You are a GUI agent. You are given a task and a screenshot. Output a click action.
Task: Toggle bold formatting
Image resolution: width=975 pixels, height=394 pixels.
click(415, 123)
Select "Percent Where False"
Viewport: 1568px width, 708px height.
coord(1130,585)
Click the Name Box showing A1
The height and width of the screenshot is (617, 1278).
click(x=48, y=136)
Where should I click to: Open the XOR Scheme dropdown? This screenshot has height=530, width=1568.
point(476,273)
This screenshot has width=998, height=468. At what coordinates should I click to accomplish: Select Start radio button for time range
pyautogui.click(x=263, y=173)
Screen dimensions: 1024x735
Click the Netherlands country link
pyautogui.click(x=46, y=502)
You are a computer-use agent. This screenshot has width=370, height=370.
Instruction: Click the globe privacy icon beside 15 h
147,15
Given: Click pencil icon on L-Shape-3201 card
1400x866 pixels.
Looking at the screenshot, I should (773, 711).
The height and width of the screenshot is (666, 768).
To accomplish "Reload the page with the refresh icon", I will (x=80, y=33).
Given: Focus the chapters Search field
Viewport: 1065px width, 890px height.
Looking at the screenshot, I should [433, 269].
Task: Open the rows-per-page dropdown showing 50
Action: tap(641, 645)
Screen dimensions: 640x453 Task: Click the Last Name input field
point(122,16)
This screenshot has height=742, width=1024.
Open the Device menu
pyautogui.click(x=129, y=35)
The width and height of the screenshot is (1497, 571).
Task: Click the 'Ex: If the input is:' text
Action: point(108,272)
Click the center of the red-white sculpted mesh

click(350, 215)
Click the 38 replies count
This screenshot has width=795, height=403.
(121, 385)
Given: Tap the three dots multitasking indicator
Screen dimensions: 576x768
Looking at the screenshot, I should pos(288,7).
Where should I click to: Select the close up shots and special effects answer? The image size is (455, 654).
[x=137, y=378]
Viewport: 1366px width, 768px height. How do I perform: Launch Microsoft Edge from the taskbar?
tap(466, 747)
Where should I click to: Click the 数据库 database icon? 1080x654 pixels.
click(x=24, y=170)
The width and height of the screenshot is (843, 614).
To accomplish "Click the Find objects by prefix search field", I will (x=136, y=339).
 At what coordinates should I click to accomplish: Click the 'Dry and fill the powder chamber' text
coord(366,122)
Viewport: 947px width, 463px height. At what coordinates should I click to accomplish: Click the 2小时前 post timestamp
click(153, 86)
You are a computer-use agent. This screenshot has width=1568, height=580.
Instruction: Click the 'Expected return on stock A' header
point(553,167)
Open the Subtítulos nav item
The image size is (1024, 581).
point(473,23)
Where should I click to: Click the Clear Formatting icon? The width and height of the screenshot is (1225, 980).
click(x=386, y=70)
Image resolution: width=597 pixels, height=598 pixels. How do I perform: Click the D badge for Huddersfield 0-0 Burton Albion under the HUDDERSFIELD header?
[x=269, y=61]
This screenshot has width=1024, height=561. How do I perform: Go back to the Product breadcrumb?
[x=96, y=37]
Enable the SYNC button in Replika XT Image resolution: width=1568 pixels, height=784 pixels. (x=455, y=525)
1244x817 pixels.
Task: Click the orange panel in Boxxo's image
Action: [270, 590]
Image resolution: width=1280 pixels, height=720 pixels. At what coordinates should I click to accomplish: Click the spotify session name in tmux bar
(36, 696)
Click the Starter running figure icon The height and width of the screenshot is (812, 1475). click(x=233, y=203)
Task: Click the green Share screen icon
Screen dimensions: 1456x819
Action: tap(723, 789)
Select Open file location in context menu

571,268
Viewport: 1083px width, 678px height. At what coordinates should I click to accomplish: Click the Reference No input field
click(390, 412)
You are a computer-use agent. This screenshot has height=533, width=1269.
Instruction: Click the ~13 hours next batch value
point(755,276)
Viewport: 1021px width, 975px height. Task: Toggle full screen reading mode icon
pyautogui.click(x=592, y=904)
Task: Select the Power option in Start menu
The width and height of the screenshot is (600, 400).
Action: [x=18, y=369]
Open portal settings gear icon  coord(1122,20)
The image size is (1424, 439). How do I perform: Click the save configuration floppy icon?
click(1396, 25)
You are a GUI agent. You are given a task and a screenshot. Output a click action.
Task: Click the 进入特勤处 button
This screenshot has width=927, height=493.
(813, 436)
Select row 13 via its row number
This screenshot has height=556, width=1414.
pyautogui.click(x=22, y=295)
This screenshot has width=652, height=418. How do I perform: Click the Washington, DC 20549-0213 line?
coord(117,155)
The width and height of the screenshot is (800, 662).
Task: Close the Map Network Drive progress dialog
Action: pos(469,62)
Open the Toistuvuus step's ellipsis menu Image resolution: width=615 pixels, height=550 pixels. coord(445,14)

> What to do
Output the data once more, exactly as it appears above.

> Reply
You are a GUI agent. You are given a task and a screenshot. Output a click action.
Task: Toggle bold formatting
Image resolution: width=975 pixels, height=394 pixels.
click(415, 123)
Select "Percent Where False"
Viewport: 1568px width, 708px height.
coord(1130,585)
Click the Name Box showing A1
The height and width of the screenshot is (617, 1278).
click(x=48, y=136)
Where should I click to: Open the XOR Scheme dropdown? This screenshot has height=530, width=1568.
point(476,273)
This screenshot has width=998, height=468. At what coordinates should I click to accomplish: Select Start radio button for time range
pyautogui.click(x=263, y=173)
Screen dimensions: 1024x735
Click the Netherlands country link
pyautogui.click(x=46, y=502)
You are a computer-use agent. This screenshot has width=370, height=370.
Instruction: Click the globe privacy icon beside 15 h
147,15
Given: Click pencil icon on L-Shape-3201 card
1400x866 pixels.
Looking at the screenshot, I should (773, 711).
The height and width of the screenshot is (666, 768).
To accomplish "Reload the page with the refresh icon", I will (x=80, y=33).
Given: Focus the chapters Search field
Viewport: 1065px width, 890px height.
Looking at the screenshot, I should [433, 269].
Task: Open the rows-per-page dropdown showing 50
Action: tap(641, 645)
Screen dimensions: 640x453 Task: Click the Last Name input field
point(122,16)
This screenshot has height=742, width=1024.
Open the Device menu
pyautogui.click(x=129, y=35)
The width and height of the screenshot is (1497, 571).
Task: Click the 'Ex: If the input is:' text
Action: point(108,272)
Click the center of the red-white sculpted mesh

click(350, 215)
Click the 38 replies count
This screenshot has width=795, height=403.
(121, 385)
Given: Tap the three dots multitasking indicator
Screen dimensions: 576x768
Looking at the screenshot, I should pos(288,7).
Where should I click to: Select the close up shots and special effects answer? The image size is (455, 654).
[x=137, y=378]
Viewport: 1366px width, 768px height. How do I perform: Launch Microsoft Edge from the taskbar?
tap(466, 747)
Where should I click to: Click the 数据库 database icon? 1080x654 pixels.
click(x=24, y=170)
The width and height of the screenshot is (843, 614).
To accomplish "Click the Find objects by prefix search field", I will (x=136, y=339).
 At what coordinates should I click to accomplish: Click the 'Dry and fill the powder chamber' text
coord(366,122)
Viewport: 947px width, 463px height. At what coordinates should I click to accomplish: Click the 2小时前 post timestamp
click(153, 86)
You are a computer-use agent. This screenshot has width=1568, height=580.
Instruction: Click the 'Expected return on stock A' header
point(553,167)
Open the Subtítulos nav item
The image size is (1024, 581).
point(473,23)
Where should I click to: Click the Clear Formatting icon? The width and height of the screenshot is (1225, 980).
click(x=386, y=70)
Image resolution: width=597 pixels, height=598 pixels. How do I perform: Click the D badge for Huddersfield 0-0 Burton Albion under the HUDDERSFIELD header?
[x=269, y=61]
This screenshot has width=1024, height=561. How do I perform: Go back to the Product breadcrumb?
[x=96, y=37]
Enable the SYNC button in Replika XT Image resolution: width=1568 pixels, height=784 pixels. (x=455, y=525)
1244x817 pixels.
Task: Click the orange panel in Boxxo's image
Action: [270, 590]
Image resolution: width=1280 pixels, height=720 pixels. At what coordinates should I click to accomplish: Click the spotify session name in tmux bar
(36, 696)
Click the Starter running figure icon The height and width of the screenshot is (812, 1475). click(x=233, y=203)
Task: Click the green Share screen icon
Screen dimensions: 1456x819
Action: tap(723, 789)
Select Open file location in context menu

571,268
Viewport: 1083px width, 678px height. At what coordinates should I click to accomplish: Click the Reference No input field
click(390, 412)
You are a computer-use agent. This screenshot has height=533, width=1269.
Instruction: Click the ~13 hours next batch value
point(755,276)
Viewport: 1021px width, 975px height. Task: Toggle full screen reading mode icon
pyautogui.click(x=592, y=904)
Task: Select the Power option in Start menu
The width and height of the screenshot is (600, 400).
Action: [x=18, y=369]
Open portal settings gear icon  coord(1122,20)
The image size is (1424, 439). How do I perform: Click the save configuration floppy icon?
click(1396, 25)
You are a GUI agent. You are given a task and a screenshot. Output a click action.
Task: Click the 进入特勤处 button
This screenshot has width=927, height=493.
(813, 436)
Select row 13 via its row number
This screenshot has height=556, width=1414.
pyautogui.click(x=22, y=295)
This screenshot has width=652, height=418. How do I perform: Click the Washington, DC 20549-0213 line?
coord(117,155)
The width and height of the screenshot is (800, 662).
Task: Close the Map Network Drive progress dialog
Action: pos(469,62)
Open the Toistuvuus step's ellipsis menu Image resolution: width=615 pixels, height=550 pixels. coord(445,14)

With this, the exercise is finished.